In my sig is a thread on the Long Arm of the Law. In there, I discuss a few mechanisms to initiate a grapple from range -- sometimes as far as hundreds of feat away. As per the grapple rules, you would then either immediately move into their square (flying hundreds of feet through the air with blurring speed), or drag them hundreds of feet into your square if you have Improved Grab.

----------


## PoeticallyPsyco

> "Sleep puts NI cats to sleep" is a neat RAW thing too.


*Obligatory explanation that rounding occurs at the end of the math not the beginning*

I realize you were probably joking, but it was bugging me.

----------


## ShurikVch

> "Sleep puts NI cats to sleep" is a neat RAW thing too.


I know you was joking, but 10' burst would cover no more than 64 cats (unless they're flying - then 68)
Also, damaging spell of similar radius could just kill them (and, likely, wouldn't even take a full round to cast)...

----------


## Doctor Despair

> I know you was joking, but 10' burst would cover no more than 64 cats (unless they're flying - then 68)
> Also, damaging spell of similar radius could just kill them (and, likely, wouldn't even take a full round to cast)...


_Look at Shurik over here wanting to kill 68 cats!_

... although I suppose putting cats to sleep doesn't sound much better to the layman.

*Given information*:
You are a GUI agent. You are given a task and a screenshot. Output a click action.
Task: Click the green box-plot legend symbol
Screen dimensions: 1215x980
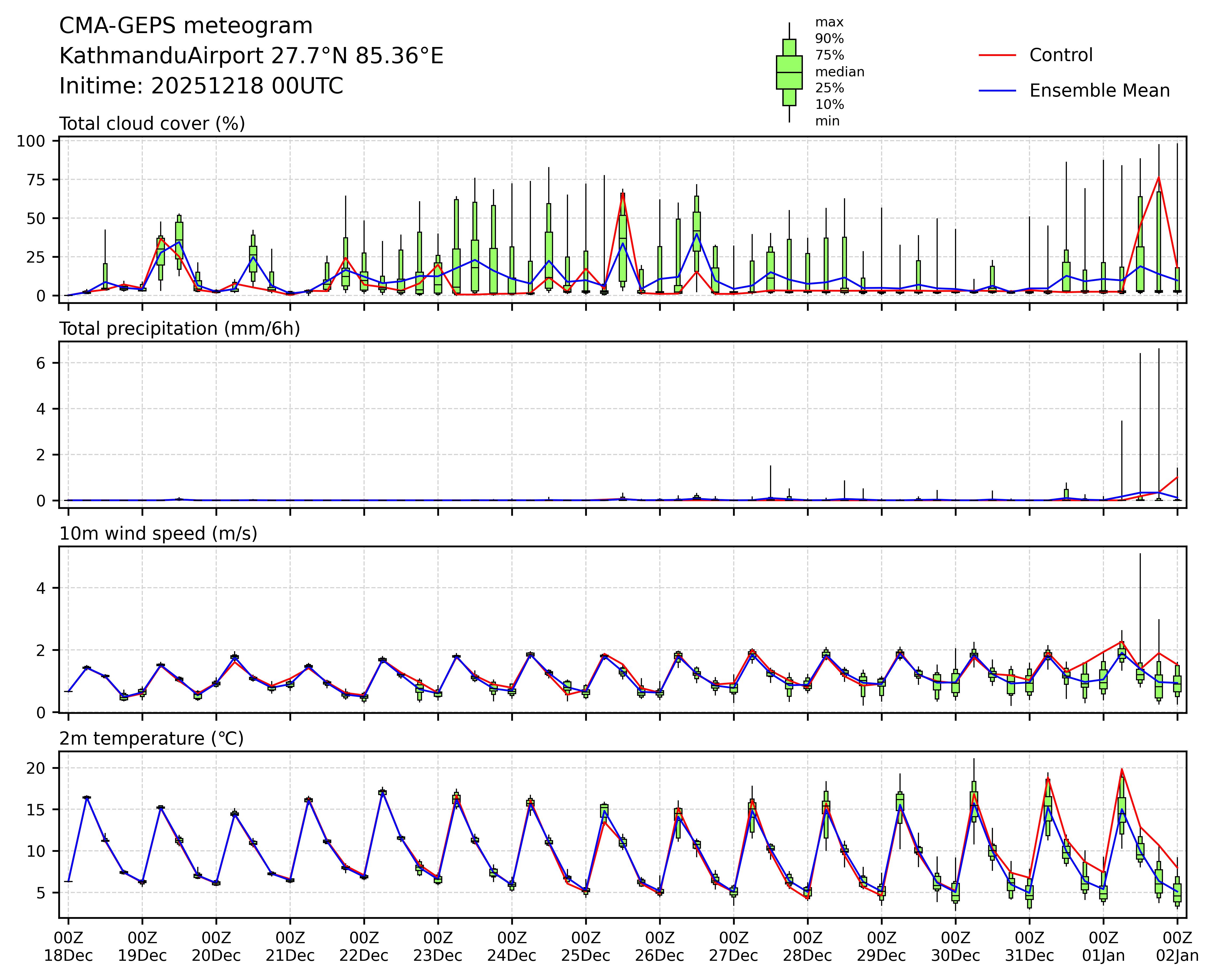[x=789, y=72]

*Set task 1*:
Could you retype the passage from the forum thread starting at "In my sig is" and ending at "have Improved Grab.", word for word?
*Set task 2*:
What comes next in the forum thread? Write a continuation that picks up right after its final sentence.
The lines on this page are separate material, unrelated to the forum thread.

*Task answer 1*:
In my sig is a thread on the Long Arm of the Law. In there, I discuss a few mechanisms to initiate a grapple from range -- sometimes as far as hundreds of feat away. As per the grapple rules, you would then either immediately move into their square (flying hundreds of feet through the air with blurring speed), or drag them hundreds of feet into your square if you have Improved Grab.

*Task answer 2*:
----------


## Wildstag

> April Fool things


If we're talking April Fool's jokes, then the "Flaws for Commoners" was a great article in Dragon Magazine, and the one Kobold feat that spontaneously turns you into an elf, but you die soon after because you turn into an elf while hanging out with kobolds (who see you as intruder and kill you).

Alternatively, I'd like to thank bundlesandflows for having actually read the Epic Level Handbook and found this guy a couple years ago.

----------


## Jervis

> If we're talking April Fool's jokes, then the "Flaws for Commoners" was a great article in Dragon Magazine, and the one Kobold feat that spontaneously turns you into an elf, but you die soon after because you turn into an elf while hanging out with kobolds (who see you as intruder and kill you).
> 
> Alternatively, I'd like to thank bundlesandflows for having actually read the Epic Level Handbook and found this guy a couple years ago.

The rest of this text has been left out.